Все это было написано единым духом, без помарок, и принесло мне желанный зачет и понимающую улыбку преподавателя. К сожалению, текст реферата у меня не сохранился. Я одолжил его кому-то из младших коллег по Лаборатории машинного перевода, тот переписал его и подал от своего имени, но оригинал не вернул, а передал дальше. Что было делать? Я утешался тем, что мой вклад в марксизм пошел по рукам — внедрился в народное сознание.
Small little story
Наша с Мельчуком работа над моделью «Смысл-Текст» (60–70-е
Эта история припомнилась мне четверть века спустя, в Беркли, на славистической конференции, посвященной 1000-летию крещения Руси. Я там делал доклад об архетипической подоплеке рассказа Толстого «После бала». Дискутант — автор незадолго перед тем вышедшей огромной монографии о Толстом (мною уважительно процитированной) — остался моим докладом скорее недоволен. Впрочем, закончил он в дипломатично-извиняющем ключе:
— But what do you want from a small little story?!
Меня подмывало ответить что-нибудь остапбендеровское, вроде того что профессоров славистики, исповедующих подобный количественный подход к литературе, надо публично разжаловать в аспиранты, прямо тут же, не дожидаясь конца заседания. Однако в то время я переживал стадию старательного усвоения американского comme il faut и потому возражать не стал, вообще отказавшись от ответного слова.
Я долго колебался, назвать ли мне этого монументалиста по имени, но чувствую, что больше не могу молчать: Ричард Гастафсон (Gustafson).
Скромность
Летом 1966 года, после лодочного похода по Карельскому перешейку оказавшись проездом в Ленинграде, я набрался дерзости позвонить В. Я. Проппу (чей номер узнал из справочной книги в телефонной будке). Представившись его поклонником и последователем, я напросился на визит, каковой состоялся 15 июля 1966 года (о чем свидетельствует надпись его рукой на моем экземпляре «Морфологии сказки» издания 1928 года), очень ранним утром, — так он назначил.
Дверь открыл человек примерно моих лет в спортивной одежде.
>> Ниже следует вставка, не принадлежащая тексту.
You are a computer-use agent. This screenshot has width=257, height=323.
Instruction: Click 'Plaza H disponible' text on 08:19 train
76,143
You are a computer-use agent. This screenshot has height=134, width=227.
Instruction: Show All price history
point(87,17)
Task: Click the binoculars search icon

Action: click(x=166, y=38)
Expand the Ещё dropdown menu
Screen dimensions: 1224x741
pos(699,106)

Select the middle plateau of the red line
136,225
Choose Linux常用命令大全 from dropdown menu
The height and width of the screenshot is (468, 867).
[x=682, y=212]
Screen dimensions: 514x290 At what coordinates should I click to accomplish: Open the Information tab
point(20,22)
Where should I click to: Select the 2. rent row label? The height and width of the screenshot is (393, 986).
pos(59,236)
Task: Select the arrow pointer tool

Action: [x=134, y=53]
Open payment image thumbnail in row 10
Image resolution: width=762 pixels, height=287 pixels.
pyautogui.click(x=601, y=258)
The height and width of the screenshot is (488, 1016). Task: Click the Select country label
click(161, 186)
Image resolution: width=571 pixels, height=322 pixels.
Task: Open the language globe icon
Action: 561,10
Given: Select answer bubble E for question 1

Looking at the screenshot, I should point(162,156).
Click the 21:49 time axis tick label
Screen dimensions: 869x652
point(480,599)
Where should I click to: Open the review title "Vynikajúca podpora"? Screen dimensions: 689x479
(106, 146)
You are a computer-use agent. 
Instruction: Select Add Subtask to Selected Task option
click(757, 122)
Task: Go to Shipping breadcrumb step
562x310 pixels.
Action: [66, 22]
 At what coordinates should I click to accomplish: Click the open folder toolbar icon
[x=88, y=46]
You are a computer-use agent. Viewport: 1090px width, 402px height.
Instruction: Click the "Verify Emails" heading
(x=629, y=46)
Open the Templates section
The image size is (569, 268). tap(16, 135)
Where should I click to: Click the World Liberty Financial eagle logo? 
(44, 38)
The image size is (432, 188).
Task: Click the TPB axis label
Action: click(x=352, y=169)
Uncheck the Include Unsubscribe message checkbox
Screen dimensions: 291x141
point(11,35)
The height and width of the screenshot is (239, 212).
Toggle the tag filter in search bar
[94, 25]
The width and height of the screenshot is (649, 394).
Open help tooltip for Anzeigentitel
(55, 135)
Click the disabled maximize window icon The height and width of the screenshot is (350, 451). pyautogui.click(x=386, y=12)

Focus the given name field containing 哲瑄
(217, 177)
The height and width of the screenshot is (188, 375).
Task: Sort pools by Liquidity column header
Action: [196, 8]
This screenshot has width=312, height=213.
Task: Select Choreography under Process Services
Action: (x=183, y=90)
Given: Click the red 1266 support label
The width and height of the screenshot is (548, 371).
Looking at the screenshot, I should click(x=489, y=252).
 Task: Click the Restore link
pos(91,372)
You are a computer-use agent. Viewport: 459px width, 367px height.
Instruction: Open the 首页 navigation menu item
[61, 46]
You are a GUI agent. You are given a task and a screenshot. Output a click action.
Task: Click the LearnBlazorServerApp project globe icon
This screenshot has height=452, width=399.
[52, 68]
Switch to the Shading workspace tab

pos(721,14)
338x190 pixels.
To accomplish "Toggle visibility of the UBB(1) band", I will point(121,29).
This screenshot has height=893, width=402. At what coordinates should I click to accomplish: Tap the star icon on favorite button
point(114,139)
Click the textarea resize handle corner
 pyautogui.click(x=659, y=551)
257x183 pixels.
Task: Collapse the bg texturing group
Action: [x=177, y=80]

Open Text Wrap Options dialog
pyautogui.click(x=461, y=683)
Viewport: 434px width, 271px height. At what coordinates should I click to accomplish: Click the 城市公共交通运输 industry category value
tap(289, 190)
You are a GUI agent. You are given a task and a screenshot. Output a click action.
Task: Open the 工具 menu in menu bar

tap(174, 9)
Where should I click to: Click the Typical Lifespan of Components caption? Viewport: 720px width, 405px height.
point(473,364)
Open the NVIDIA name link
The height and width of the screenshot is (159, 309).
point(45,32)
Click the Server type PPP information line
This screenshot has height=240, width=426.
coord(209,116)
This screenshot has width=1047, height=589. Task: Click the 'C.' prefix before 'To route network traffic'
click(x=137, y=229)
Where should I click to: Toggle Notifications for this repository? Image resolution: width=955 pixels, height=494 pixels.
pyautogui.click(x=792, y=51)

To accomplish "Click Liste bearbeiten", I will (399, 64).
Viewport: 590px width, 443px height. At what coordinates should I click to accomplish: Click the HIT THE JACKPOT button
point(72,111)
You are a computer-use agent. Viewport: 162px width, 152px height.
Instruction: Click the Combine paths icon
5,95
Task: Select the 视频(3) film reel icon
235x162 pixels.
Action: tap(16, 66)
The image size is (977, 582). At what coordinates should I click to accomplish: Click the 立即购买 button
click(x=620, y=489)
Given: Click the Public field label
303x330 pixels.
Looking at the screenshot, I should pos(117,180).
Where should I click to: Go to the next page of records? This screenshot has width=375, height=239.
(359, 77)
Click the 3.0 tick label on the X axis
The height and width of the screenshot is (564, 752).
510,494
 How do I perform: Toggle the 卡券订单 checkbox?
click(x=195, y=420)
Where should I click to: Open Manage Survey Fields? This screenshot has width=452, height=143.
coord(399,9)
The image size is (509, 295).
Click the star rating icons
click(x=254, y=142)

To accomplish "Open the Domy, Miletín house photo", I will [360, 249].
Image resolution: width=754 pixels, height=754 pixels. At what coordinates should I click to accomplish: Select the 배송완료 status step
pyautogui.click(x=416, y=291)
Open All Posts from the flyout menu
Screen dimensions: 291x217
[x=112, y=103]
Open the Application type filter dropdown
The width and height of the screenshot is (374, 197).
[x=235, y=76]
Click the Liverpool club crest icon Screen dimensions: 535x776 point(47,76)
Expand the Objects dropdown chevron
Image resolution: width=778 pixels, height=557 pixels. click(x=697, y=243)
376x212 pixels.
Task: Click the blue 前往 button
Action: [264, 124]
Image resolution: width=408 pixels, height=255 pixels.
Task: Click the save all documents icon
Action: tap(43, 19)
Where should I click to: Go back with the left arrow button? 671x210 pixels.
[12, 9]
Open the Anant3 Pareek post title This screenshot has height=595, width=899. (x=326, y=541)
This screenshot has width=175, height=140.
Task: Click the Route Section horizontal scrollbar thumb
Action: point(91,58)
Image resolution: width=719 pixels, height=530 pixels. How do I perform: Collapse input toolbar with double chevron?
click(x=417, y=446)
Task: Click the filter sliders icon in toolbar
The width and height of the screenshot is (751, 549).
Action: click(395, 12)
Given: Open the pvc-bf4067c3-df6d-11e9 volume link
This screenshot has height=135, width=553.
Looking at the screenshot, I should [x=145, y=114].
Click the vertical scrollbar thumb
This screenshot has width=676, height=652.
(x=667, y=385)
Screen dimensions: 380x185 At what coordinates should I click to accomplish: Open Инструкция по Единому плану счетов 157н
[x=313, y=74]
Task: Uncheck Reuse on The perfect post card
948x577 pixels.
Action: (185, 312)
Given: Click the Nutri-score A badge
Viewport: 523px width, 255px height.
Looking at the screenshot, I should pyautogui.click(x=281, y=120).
Коридор был завален туристским снаряжением — рюкзаками, спальными мешками и т. п. В глубине коридора стоял сам великий Пропп — невысокого роста, слегка сгорбленный, с большой головой и еще более непропорционально длинными руками. Этот гориллоподобный абрис поразил меня, как поразило и то, что он нисколько не ронял своего обладателя, скорее, наооборот, так сказать, a la Дарвин, удостоверял его статус специалиста по первобытному состоянию человечества. У Проппа был внушительный нос, большие ясные глаза и тихий голос. Я попросил его сказать мне, когда уйти, он ответил, чтобы я не беспокоился: я сам пойму.
С горящими глазами я стал объяснять Проппу, как его функции в сочетании с темами и приемами выразительности Эйзенштейна поведут к развитию кибернетической поэтики, а он в ответ сокрушенно говорил, что Леви-Стросс (прославивший его на Западе), «не понял, что такое «функция», и опять навешивает ему сталинский ярлык «формализма», что к нему часто обращаются математики и кибернетики, но что он во всем этом не разбирается и своим единственным долгом считает учить студентов аккуратно записывать и табулировать все варианты фольклорного текста.